> _What you have to do_: Revise the stretch from the start of the material through the line that contains "list-icon: ☰ is", replacing "Locate an element on the screen" with "Find an element on the screen" and leaving everything else unchanged.

┌──

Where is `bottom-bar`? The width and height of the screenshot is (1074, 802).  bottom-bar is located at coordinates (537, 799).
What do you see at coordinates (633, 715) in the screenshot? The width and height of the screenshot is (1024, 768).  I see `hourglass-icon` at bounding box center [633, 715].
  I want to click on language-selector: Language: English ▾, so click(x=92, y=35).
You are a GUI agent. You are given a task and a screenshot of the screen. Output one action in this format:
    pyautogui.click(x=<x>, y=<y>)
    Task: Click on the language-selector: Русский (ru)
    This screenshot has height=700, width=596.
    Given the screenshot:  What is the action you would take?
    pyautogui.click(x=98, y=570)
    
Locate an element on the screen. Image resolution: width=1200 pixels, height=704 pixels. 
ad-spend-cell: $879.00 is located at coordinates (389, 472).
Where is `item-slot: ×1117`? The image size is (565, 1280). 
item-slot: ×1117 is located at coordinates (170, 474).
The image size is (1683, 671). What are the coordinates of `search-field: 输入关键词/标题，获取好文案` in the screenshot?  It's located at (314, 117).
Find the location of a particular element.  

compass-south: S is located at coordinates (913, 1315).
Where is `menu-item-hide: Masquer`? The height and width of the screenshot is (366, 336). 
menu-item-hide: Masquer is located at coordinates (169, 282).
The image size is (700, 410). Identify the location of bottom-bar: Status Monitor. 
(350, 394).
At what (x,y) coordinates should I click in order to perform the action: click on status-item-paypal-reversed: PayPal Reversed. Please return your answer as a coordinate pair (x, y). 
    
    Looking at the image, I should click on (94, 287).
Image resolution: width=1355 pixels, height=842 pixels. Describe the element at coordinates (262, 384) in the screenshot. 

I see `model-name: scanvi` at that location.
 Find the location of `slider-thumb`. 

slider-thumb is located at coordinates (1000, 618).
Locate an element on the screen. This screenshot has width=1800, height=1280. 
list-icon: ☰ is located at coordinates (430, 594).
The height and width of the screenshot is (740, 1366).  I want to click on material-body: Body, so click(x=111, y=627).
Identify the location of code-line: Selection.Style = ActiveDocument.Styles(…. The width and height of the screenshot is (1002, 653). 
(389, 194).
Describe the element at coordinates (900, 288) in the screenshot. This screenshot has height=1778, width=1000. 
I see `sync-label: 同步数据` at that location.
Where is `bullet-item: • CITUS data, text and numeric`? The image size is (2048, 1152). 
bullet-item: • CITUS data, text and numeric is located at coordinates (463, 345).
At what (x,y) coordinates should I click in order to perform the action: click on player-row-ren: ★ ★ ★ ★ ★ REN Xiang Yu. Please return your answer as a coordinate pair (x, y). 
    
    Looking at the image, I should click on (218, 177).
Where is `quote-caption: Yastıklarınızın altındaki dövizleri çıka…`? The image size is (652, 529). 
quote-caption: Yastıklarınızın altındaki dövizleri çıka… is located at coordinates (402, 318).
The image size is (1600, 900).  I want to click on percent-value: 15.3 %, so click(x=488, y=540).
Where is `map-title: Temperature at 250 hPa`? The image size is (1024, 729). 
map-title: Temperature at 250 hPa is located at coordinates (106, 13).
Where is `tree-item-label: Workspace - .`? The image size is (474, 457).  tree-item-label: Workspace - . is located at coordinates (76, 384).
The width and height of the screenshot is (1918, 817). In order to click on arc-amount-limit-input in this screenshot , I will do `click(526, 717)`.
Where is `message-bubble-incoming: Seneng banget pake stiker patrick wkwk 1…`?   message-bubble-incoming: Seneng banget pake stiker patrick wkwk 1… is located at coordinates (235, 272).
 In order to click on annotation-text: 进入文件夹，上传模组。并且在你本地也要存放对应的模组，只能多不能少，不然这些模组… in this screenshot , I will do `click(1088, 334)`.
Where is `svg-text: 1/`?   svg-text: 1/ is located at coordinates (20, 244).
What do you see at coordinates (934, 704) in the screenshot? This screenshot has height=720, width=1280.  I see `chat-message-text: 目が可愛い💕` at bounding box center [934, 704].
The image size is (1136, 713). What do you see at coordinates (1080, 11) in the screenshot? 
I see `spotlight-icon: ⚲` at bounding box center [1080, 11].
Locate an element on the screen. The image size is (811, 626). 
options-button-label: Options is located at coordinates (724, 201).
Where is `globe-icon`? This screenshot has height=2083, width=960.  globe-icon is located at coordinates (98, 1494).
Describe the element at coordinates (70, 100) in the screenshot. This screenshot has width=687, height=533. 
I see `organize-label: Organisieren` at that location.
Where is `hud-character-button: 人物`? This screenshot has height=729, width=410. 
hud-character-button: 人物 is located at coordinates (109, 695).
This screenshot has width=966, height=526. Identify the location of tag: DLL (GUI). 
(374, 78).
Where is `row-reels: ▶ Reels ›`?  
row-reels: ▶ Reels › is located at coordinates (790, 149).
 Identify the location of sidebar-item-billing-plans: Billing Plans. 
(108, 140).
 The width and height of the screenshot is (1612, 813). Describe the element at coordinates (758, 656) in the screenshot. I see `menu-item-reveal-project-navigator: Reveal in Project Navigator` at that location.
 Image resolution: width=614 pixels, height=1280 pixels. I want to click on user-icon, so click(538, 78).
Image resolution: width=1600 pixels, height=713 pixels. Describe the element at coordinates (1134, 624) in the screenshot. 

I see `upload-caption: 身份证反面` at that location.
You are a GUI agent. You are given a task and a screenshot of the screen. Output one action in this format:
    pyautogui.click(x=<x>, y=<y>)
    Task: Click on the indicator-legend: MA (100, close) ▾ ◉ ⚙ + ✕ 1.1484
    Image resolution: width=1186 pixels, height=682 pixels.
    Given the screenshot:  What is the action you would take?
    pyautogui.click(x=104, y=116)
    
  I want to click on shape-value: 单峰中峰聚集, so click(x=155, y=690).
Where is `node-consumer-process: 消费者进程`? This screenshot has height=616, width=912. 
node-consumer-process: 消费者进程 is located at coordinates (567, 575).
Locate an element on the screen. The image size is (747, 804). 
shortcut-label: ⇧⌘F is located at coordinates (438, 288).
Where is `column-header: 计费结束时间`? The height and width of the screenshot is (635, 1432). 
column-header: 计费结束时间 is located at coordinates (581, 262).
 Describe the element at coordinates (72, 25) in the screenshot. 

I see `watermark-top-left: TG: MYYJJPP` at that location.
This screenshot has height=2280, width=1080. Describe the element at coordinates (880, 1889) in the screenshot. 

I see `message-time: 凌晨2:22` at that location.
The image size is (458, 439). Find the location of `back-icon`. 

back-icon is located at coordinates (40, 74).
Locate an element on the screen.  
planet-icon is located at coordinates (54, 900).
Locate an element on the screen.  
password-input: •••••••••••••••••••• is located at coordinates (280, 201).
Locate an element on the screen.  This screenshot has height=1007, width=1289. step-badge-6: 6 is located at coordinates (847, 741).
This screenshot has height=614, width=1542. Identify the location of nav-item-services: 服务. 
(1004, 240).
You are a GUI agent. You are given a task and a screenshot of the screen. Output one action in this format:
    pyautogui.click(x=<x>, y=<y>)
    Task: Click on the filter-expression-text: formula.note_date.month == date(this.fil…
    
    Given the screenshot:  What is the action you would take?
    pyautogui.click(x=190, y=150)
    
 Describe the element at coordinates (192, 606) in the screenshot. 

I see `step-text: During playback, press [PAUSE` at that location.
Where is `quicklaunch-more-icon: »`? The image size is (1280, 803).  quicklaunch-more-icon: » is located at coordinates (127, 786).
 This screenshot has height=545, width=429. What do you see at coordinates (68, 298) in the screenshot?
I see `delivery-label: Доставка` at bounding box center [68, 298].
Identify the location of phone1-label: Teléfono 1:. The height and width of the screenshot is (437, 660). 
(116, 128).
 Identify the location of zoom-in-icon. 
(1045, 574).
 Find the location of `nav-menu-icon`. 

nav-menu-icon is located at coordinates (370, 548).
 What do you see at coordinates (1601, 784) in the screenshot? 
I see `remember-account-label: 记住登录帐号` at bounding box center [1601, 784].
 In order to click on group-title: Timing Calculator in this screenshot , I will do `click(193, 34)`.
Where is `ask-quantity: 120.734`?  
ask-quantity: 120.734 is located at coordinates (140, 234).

└──

> _Expected output_:
Where is `bottom-bar`? The width and height of the screenshot is (1074, 802).  bottom-bar is located at coordinates (537, 799).
What do you see at coordinates (633, 715) in the screenshot? The width and height of the screenshot is (1024, 768).  I see `hourglass-icon` at bounding box center [633, 715].
  I want to click on language-selector: Language: English ▾, so click(x=92, y=35).
You are a GUI agent. You are given a task and a screenshot of the screen. Output one action in this format:
    pyautogui.click(x=<x>, y=<y>)
    Task: Click on the language-selector: Русский (ru)
    This screenshot has height=700, width=596.
    Given the screenshot:  What is the action you would take?
    pyautogui.click(x=98, y=570)
    
Find an element on the screen. Image resolution: width=1200 pixels, height=704 pixels. 
ad-spend-cell: $879.00 is located at coordinates (389, 472).
Where is `item-slot: ×1117`? The image size is (565, 1280). 
item-slot: ×1117 is located at coordinates (170, 474).
The image size is (1683, 671). What are the coordinates of `search-field: 输入关键词/标题，获取好文案` in the screenshot?  It's located at (314, 117).
Find the location of a particular element.  

compass-south: S is located at coordinates (913, 1315).
Where is `menu-item-hide: Masquer`? The height and width of the screenshot is (366, 336). 
menu-item-hide: Masquer is located at coordinates (169, 282).
The image size is (700, 410). Identify the location of bottom-bar: Status Monitor. 
(350, 394).
At what (x,y) coordinates should I click in order to perform the action: click on status-item-paypal-reversed: PayPal Reversed. Please return your answer as a coordinate pair (x, y). 
    
    Looking at the image, I should click on (94, 287).
Image resolution: width=1355 pixels, height=842 pixels. Describe the element at coordinates (262, 384) in the screenshot. 

I see `model-name: scanvi` at that location.
 Find the location of `slider-thumb`. 

slider-thumb is located at coordinates (1000, 618).
Find an element on the screen. This screenshot has width=1800, height=1280. 
list-icon: ☰ is located at coordinates (430, 594).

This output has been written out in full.